─── SOURCE RECORDS ───

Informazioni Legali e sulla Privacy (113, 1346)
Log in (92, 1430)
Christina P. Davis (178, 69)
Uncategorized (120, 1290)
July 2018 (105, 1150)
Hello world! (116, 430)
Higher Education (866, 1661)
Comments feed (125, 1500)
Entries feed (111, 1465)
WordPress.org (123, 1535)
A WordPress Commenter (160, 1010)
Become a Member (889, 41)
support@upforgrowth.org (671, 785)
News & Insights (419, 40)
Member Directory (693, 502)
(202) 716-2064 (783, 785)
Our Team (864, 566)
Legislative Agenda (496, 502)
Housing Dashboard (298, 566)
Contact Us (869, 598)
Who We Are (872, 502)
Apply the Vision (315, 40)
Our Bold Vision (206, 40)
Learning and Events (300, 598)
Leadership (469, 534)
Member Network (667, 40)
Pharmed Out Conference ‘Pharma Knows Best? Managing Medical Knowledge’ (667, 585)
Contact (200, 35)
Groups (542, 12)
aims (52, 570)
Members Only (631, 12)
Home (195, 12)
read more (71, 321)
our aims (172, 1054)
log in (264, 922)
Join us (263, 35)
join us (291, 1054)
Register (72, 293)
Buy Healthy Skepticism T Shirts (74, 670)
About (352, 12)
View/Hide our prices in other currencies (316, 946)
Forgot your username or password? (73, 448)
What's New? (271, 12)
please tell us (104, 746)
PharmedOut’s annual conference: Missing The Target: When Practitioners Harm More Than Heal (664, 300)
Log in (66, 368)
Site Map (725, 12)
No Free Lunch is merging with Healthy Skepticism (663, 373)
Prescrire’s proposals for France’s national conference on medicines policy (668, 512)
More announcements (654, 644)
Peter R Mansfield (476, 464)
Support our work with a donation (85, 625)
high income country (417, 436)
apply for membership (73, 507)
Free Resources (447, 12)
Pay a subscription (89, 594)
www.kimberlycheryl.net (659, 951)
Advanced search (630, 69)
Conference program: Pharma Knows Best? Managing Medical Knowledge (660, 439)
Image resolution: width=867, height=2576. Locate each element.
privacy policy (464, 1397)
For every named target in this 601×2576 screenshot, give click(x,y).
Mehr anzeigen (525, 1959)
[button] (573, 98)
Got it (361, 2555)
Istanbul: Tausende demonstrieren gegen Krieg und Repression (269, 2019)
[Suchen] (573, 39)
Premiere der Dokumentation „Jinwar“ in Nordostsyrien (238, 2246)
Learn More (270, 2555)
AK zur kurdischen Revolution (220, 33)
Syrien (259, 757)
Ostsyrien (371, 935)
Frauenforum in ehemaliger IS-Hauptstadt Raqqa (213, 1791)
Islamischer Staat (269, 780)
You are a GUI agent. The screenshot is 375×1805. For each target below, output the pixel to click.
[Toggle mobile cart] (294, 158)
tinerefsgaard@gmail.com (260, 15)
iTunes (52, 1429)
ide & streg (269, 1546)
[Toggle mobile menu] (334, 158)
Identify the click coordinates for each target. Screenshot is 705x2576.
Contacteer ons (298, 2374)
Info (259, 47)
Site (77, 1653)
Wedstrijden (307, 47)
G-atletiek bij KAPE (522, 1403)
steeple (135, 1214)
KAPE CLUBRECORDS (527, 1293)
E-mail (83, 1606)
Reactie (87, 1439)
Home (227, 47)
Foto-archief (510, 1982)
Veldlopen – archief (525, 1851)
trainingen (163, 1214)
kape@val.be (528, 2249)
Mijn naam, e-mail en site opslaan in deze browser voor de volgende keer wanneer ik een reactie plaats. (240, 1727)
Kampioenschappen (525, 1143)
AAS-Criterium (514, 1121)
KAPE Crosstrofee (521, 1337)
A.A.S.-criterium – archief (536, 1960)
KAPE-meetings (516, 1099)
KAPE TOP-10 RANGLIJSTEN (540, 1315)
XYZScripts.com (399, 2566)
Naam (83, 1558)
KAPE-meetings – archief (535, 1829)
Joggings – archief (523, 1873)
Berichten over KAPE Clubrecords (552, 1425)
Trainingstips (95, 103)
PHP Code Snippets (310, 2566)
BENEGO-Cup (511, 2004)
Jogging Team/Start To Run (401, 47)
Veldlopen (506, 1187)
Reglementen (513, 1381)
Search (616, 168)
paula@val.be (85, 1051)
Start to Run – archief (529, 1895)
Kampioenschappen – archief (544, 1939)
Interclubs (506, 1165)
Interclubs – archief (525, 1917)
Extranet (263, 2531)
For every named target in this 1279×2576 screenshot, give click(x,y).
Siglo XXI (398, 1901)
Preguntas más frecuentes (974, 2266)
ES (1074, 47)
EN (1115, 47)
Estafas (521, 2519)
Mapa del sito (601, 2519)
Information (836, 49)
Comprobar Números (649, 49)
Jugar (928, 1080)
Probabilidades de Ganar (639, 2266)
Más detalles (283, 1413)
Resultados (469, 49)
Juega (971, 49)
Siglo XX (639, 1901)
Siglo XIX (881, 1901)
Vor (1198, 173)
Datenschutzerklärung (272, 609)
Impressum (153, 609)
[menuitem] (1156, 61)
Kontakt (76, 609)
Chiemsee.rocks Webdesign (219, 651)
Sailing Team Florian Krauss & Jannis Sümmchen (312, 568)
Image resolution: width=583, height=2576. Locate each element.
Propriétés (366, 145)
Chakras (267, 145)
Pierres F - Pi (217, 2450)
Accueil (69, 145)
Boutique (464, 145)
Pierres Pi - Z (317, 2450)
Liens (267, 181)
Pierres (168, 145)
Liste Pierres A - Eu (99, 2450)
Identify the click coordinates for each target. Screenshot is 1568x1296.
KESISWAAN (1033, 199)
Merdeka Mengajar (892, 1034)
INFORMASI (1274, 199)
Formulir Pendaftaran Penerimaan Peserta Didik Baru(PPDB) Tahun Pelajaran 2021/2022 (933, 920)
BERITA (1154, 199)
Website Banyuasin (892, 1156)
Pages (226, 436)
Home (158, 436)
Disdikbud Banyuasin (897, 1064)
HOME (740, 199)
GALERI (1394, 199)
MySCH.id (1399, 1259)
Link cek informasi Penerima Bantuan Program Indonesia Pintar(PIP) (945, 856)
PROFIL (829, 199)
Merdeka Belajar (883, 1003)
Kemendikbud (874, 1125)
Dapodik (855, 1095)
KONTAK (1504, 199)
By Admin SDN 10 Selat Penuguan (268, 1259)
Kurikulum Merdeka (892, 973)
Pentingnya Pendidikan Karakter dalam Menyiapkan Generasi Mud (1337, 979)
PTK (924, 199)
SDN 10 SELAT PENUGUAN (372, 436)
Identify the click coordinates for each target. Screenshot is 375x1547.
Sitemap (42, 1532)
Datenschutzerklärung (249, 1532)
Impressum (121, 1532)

───

* REQUIREMENT: Reformat each line of the listing above as a numbered list, skipping any blank lines.

* EXERCISE RESULT:
1. Informazioni Legali e sulla Privacy (113, 1346)
2. Log in (92, 1430)
3. Christina P. Davis (178, 69)
4. Uncategorized (120, 1290)
5. July 2018 (105, 1150)
6. Hello world! (116, 430)
7. Higher Education (866, 1661)
8. Comments feed (125, 1500)
9. Entries feed (111, 1465)
10. WordPress.org (123, 1535)
11. A WordPress Commenter (160, 1010)
12. Become a Member (889, 41)
13. support@upforgrowth.org (671, 785)
14. News & Insights (419, 40)
15. Member Directory (693, 502)
16. (202) 716-2064 (783, 785)
17. Our Team (864, 566)
18. Legislative Agenda (496, 502)
19. Housing Dashboard (298, 566)
20. Contact Us (869, 598)
21. Who We Are (872, 502)
22. Apply the Vision (315, 40)
23. Our Bold Vision (206, 40)
24. Learning and Events (300, 598)
25. Leadership (469, 534)
26. Member Network (667, 40)
27. Pharmed Out Conference ‘Pharma Knows Best? Managing Medical Knowledge’ (667, 585)
28. Contact (200, 35)
29. Groups (542, 12)
30. aims (52, 570)
31. Members Only (631, 12)
32. Home (195, 12)
33. read more (71, 321)
34. our aims (172, 1054)
35. log in (264, 922)
36. Join us (263, 35)
37. join us (291, 1054)
38. Register (72, 293)
39. Buy Healthy Skepticism T Shirts (74, 670)
40. About (352, 12)
41. View/Hide our prices in other currencies (316, 946)
42. Forgot your username or password? (73, 448)
43. What's New? (271, 12)
44. please tell us (104, 746)
45. PharmedOut’s annual conference: Missing The Target: When Practitioners Harm More Than Heal (664, 300)
46. Log in (66, 368)
47. Site Map (725, 12)
48. No Free Lunch is merging with Healthy Skepticism (663, 373)
49. Prescrire’s proposals for France’s national conference on medicines policy (668, 512)
50. More announcements (654, 644)
51. Peter R Mansfield (476, 464)
52. Support our work with a donation (85, 625)
53. high income country (417, 436)
54. apply for membership (73, 507)
55. Free Resources (447, 12)
56. Pay a subscription (89, 594)
57. www.kimberlycheryl.net (659, 951)
58. Advanced search (630, 69)
59. Conference program: Pharma Knows Best? Managing Medical Knowledge (660, 439)
60. Image resolution: width=867, height=2576. Locate each element.
61. privacy policy (464, 1397)
62. For every named target in this 601×2576 screenshot, give click(x,y).
63. Mehr anzeigen (525, 1959)
64. [button] (573, 98)
65. Got it (361, 2555)
66. Istanbul: Tausende demonstrieren gegen Krieg und Repression (269, 2019)
67. [Suchen] (573, 39)
68. Premiere der Dokumentation „Jinwar“ in Nordostsyrien (238, 2246)
69. Learn More (270, 2555)
70. AK zur kurdischen Revolution (220, 33)
71. Syrien (259, 757)
72. Ostsyrien (371, 935)
73. Frauenforum in ehemaliger IS-Hauptstadt Raqqa (213, 1791)
74. Islamischer Staat (269, 780)
75. You are a GUI agent. The screenshot is 375×1805. For each target below, output the pixel to click.
76. [Toggle mobile cart] (294, 158)
77. tinerefsgaard@gmail.com (260, 15)
78. iTunes (52, 1429)
79. ide & streg (269, 1546)
80. [Toggle mobile menu] (334, 158)
81. Identify the click coordinates for each target. Screenshot is 705x2576.
82. Contacteer ons (298, 2374)
83. Info (259, 47)
84. Site (77, 1653)
85. Wedstrijden (307, 47)
86. G-atletiek bij KAPE (522, 1403)
87. steeple (135, 1214)
88. KAPE CLUBRECORDS (527, 1293)
89. E-mail (83, 1606)
90. Reactie (87, 1439)
91. Home (227, 47)
92. Foto-archief (510, 1982)
93. Veldlopen – archief (525, 1851)
94. trainingen (163, 1214)
95. kape@val.be (528, 2249)
96. Mijn naam, e-mail en site opslaan in deze browser voor de volgende keer wanneer ik een reactie plaats. (240, 1727)
97. Kampioenschappen (525, 1143)
98. AAS-Criterium (514, 1121)
99. KAPE Crosstrofee (521, 1337)
100. A.A.S.-criterium – archief (536, 1960)
101. KAPE-meetings (516, 1099)
102. KAPE TOP-10 RANGLIJSTEN (540, 1315)
103. XYZScripts.com (399, 2566)
104. Naam (83, 1558)
105. KAPE-meetings – archief (535, 1829)
106. Joggings – archief (523, 1873)
107. Berichten over KAPE Clubrecords (552, 1425)
108. Trainingstips (95, 103)
109. PHP Code Snippets (310, 2566)
110. BENEGO-Cup (511, 2004)
111. Jogging Team/Start To Run (401, 47)
112. Veldlopen (506, 1187)
113. Reglementen (513, 1381)
114. Search (616, 168)
115. paula@val.be (85, 1051)
116. Start to Run – archief (529, 1895)
117. Kampioenschappen – archief (544, 1939)
118. Interclubs (506, 1165)
119. Interclubs – archief (525, 1917)
120. Extranet (263, 2531)
121. For every named target in this 1279×2576 screenshot, give click(x,y).
122. Siglo XXI (398, 1901)
123. Preguntas más frecuentes (974, 2266)
124. ES (1074, 47)
125. EN (1115, 47)
126. Estafas (521, 2519)
127. Mapa del sito (601, 2519)
128. Information (836, 49)
129. Comprobar Números (649, 49)
130. Jugar (928, 1080)
131. Probabilidades de Ganar (639, 2266)
132. Más detalles (283, 1413)
133. Resultados (469, 49)
134. Juega (971, 49)
135. Siglo XX (639, 1901)
136. Siglo XIX (881, 1901)
137. Vor (1198, 173)
138. Datenschutzerklärung (272, 609)
139. Impressum (153, 609)
140. [menuitem] (1156, 61)
141. Kontakt (76, 609)
142. Chiemsee.rocks Webdesign (219, 651)
143. Sailing Team Florian Krauss & Jannis Sümmchen (312, 568)
144. Image resolution: width=583, height=2576. Locate each element.
145. Propriétés (366, 145)
146. Chakras (267, 145)
147. Pierres F - Pi (217, 2450)
148. Accueil (69, 145)
149. Boutique (464, 145)
150. Pierres Pi - Z (317, 2450)
151. Liens (267, 181)
152. Pierres (168, 145)
153. Liste Pierres A - Eu (99, 2450)
154. Identify the click coordinates for each target. Screenshot is 1568x1296.
155. KESISWAAN (1033, 199)
156. Merdeka Mengajar (892, 1034)
157. INFORMASI (1274, 199)
158. Formulir Pendaftaran Penerimaan Peserta Didik Baru(PPDB) Tahun Pelajaran 2021/2022 (933, 920)
159. BERITA (1154, 199)
160. Website Banyuasin (892, 1156)
161. Pages (226, 436)
162. Home (158, 436)
163. Disdikbud Banyuasin (897, 1064)
164. HOME (740, 199)
165. GALERI (1394, 199)
166. MySCH.id (1399, 1259)
167. Link cek informasi Penerima Bantuan Program Indonesia Pintar(PIP) (945, 856)
168. PROFIL (829, 199)
169. Merdeka Belajar (883, 1003)
170. Kemendikbud (874, 1125)
171. Dapodik (855, 1095)
172. KONTAK (1504, 199)
173. By Admin SDN 10 Selat Penuguan (268, 1259)
174. Kurikulum Merdeka (892, 973)
175. Pentingnya Pendidikan Karakter dalam Menyiapkan Generasi Mud (1337, 979)
176. PTK (924, 199)
177. SDN 10 SELAT PENUGUAN (372, 436)
178. Identify the click coordinates for each target. Screenshot is 375x1547.
179. Sitemap (42, 1532)
180. Datenschutzerklärung (249, 1532)
181. Impressum (121, 1532)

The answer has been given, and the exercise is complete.